NEW YORK: U.S. government debt prices slipped on Monday as most traders moved to the sidelines before Christmas and given the absence of a US budget deal that averts a package of automatic tax hikes and spending cuts going into effect next year.
Analysts downplayed the day's price moves as signals of shifts in market sentiment.
There was little impetus for investors to change their bond positions without fresh US economic data or the Federal Reserve buying or selling Treasuries for its bond programs aimed to help the economy, analysts said.
The US bond market will close early at 2 p.m. (1900 GMT), an hour after Wall Street. US and most European markets will be shut on Tuesday, while major Asian markets will be open.
"The markets are dead.

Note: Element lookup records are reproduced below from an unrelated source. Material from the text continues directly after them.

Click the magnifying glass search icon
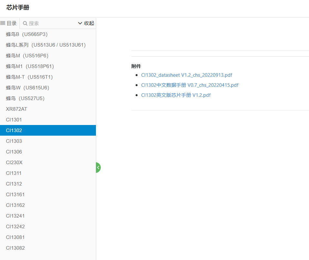This screenshot has height=260, width=309. click(x=25, y=23)
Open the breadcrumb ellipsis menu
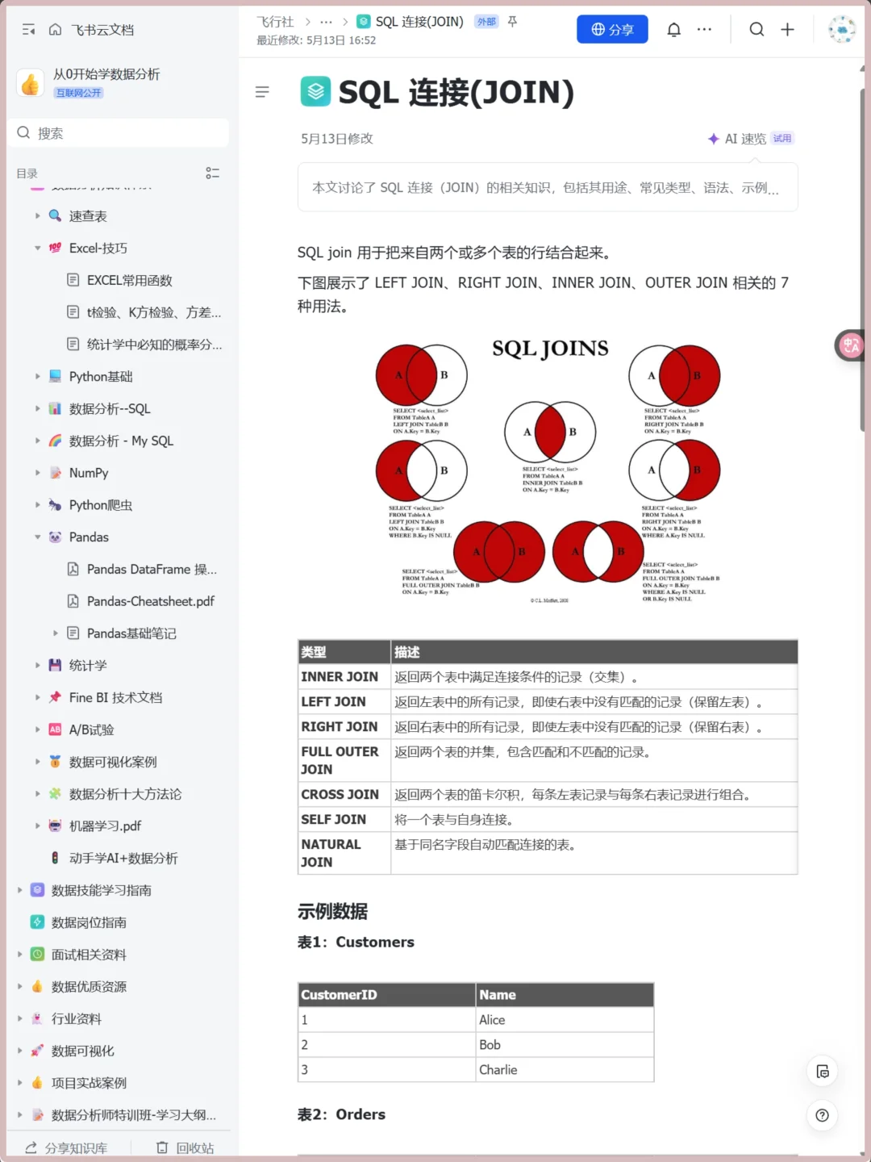 [x=326, y=22]
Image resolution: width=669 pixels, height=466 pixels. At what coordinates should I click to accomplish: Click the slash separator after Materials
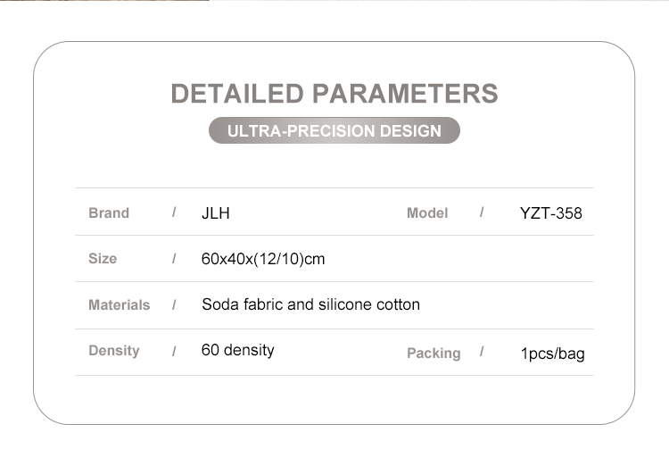pyautogui.click(x=175, y=305)
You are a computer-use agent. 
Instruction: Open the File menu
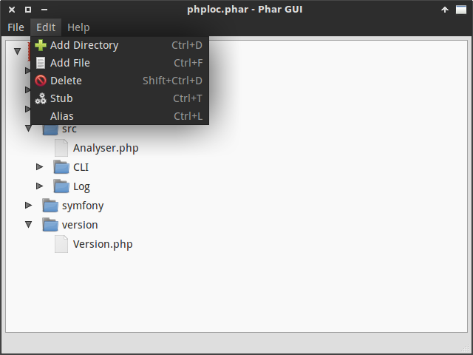[x=16, y=27]
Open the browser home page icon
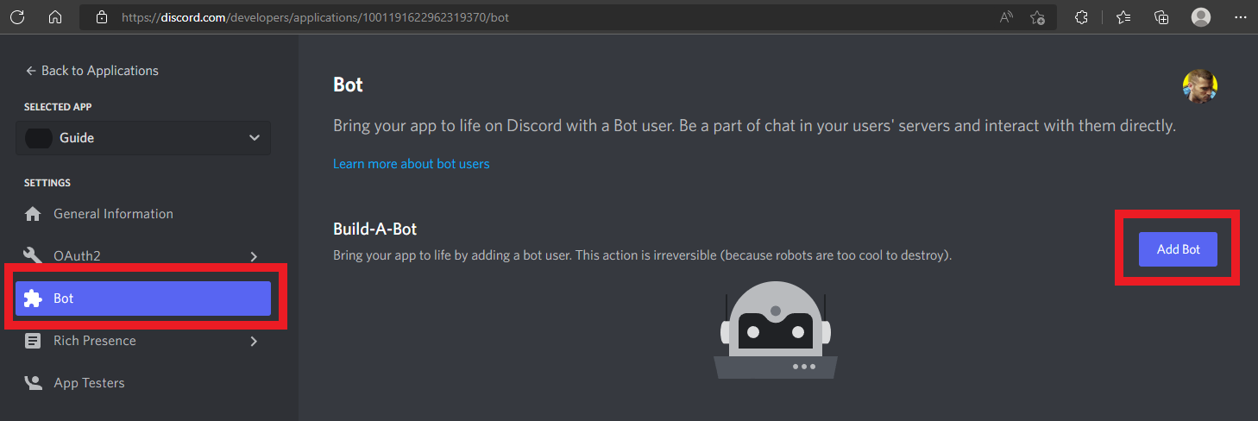 pos(55,17)
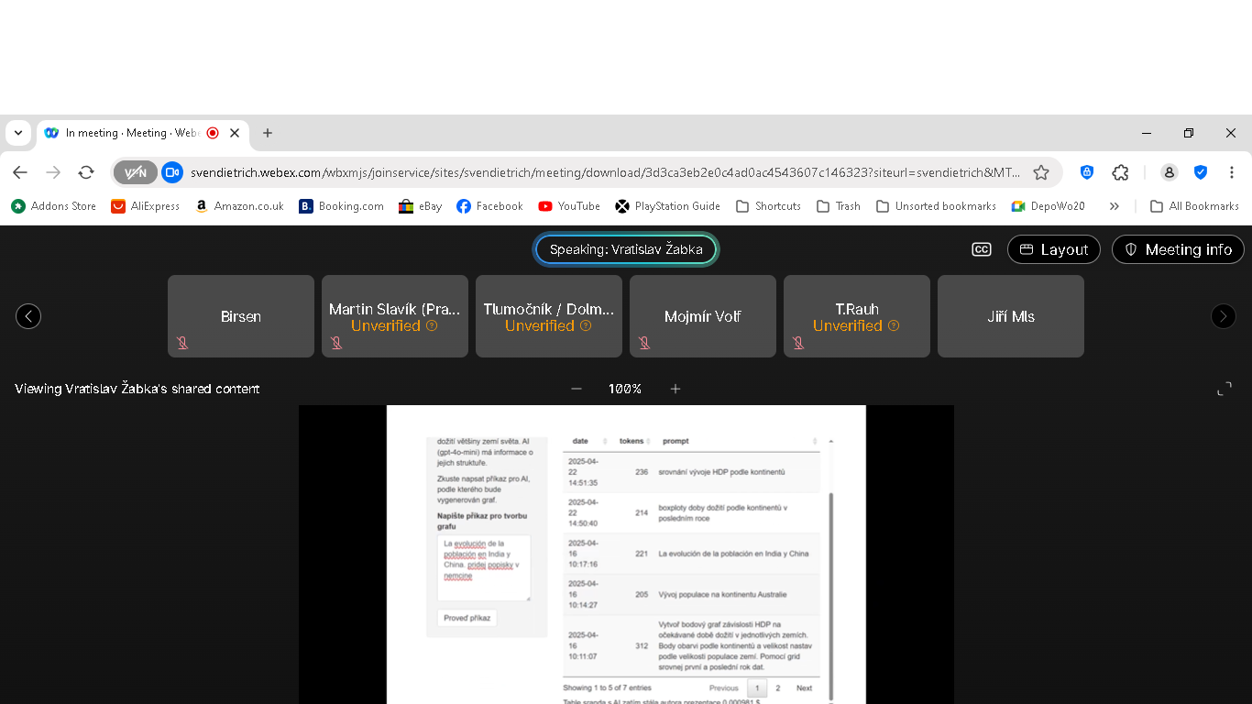Open Chrome three-dot menu
Viewport: 1252px width, 704px height.
tap(1231, 172)
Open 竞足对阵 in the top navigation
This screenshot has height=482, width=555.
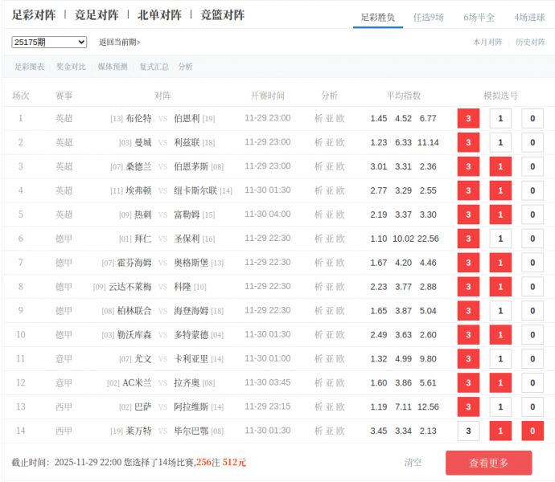[97, 15]
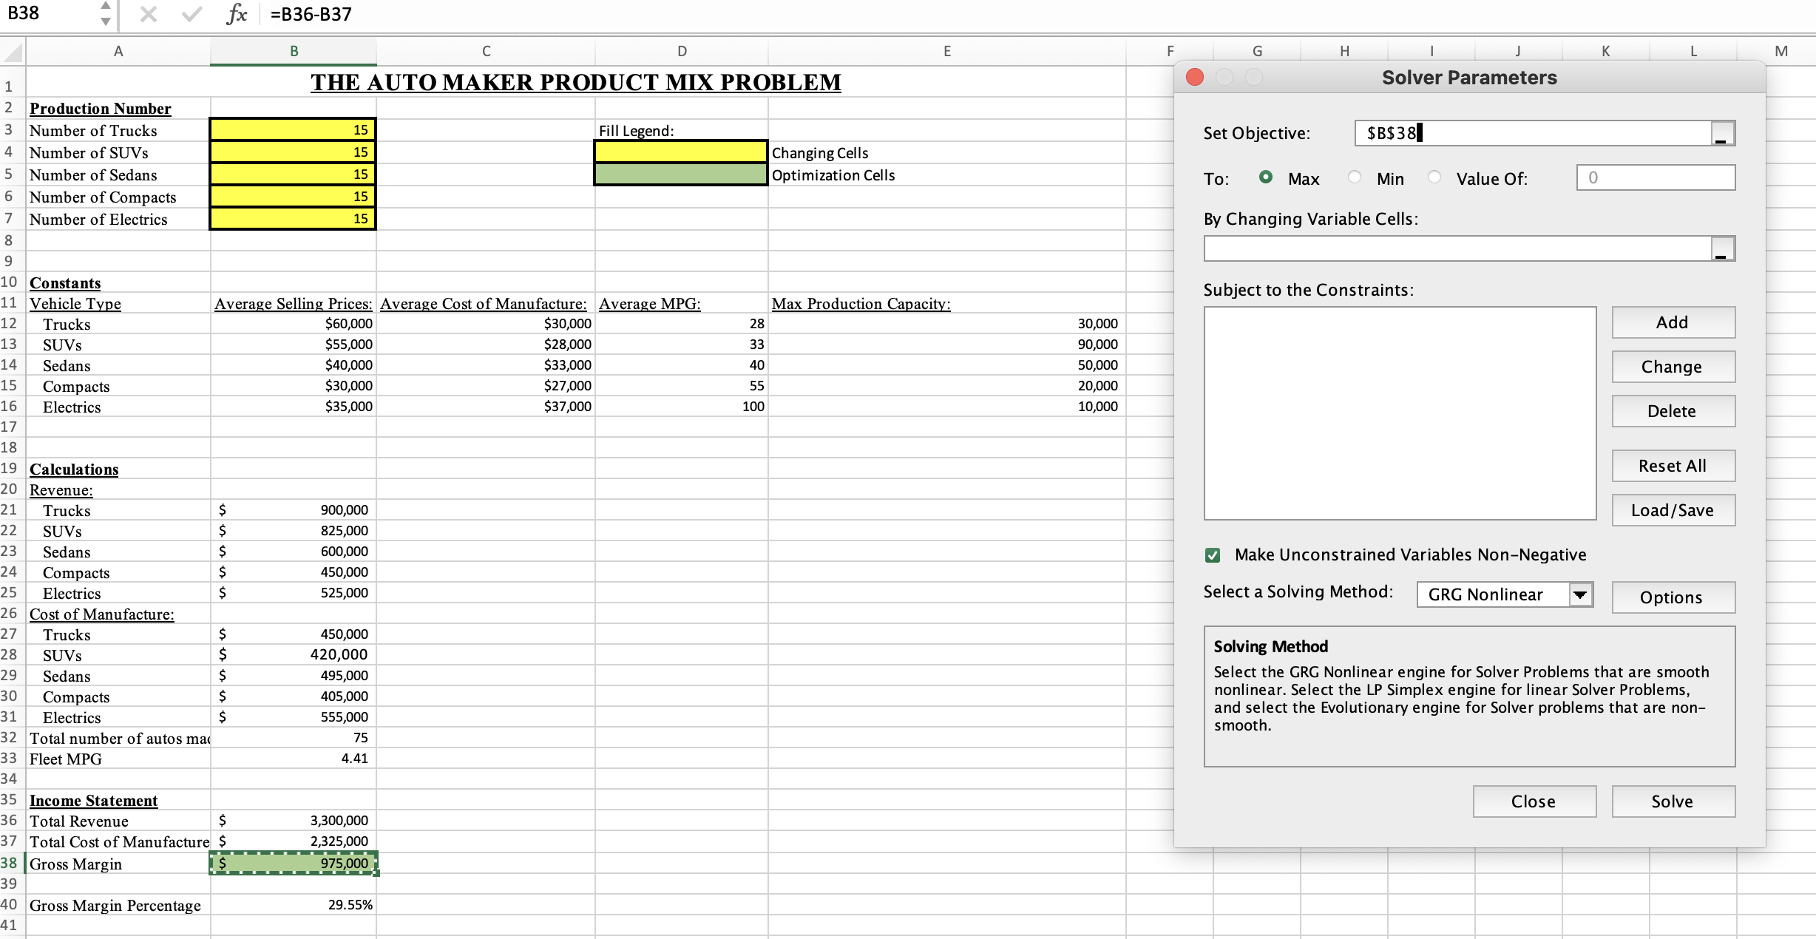Screen dimensions: 1816x939
Task: Click the range selector icon in Set Objective
Action: point(1722,134)
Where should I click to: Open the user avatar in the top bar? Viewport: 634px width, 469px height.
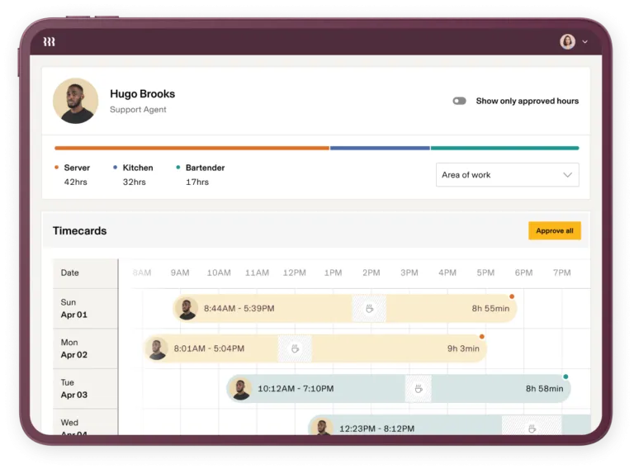click(x=567, y=41)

Those traders who are working are making sure positions don't get out of hand due to thin trading," said Lou Brien, market strategist at DRW Trading in Chicago.
Overnight Treasuries trading volume was a little more than 10 percent of its average, according to bond broker ICAP.
The budget negotiations in Washington have stopped as US President Barack Obama and Congress are on a holiday break.
There are seven more days in which they could reach a deal that will steer away from the 'fiscal cliff," a $600 billion worth of tax increases and spending reduction that could phase in next year.
Economists have warned this fiscal move could cause a US recession and hurt the global economy.
With the deadline only a week away, traders have not completely abandoned hopes of a deal, even one that simply postpones broad changes in federal taxes and spending.
"They will probably come up with something unsatisfactory," Brien said.
Benchmark 10-year notes were last 2/32 lower in price to yield 1.779 percent, up 0.9 basis point from late on Friday.
Thirty-year bonds fell 7/32 with a yield of 2.946 percent, up 1.2 basis point from Friday's close.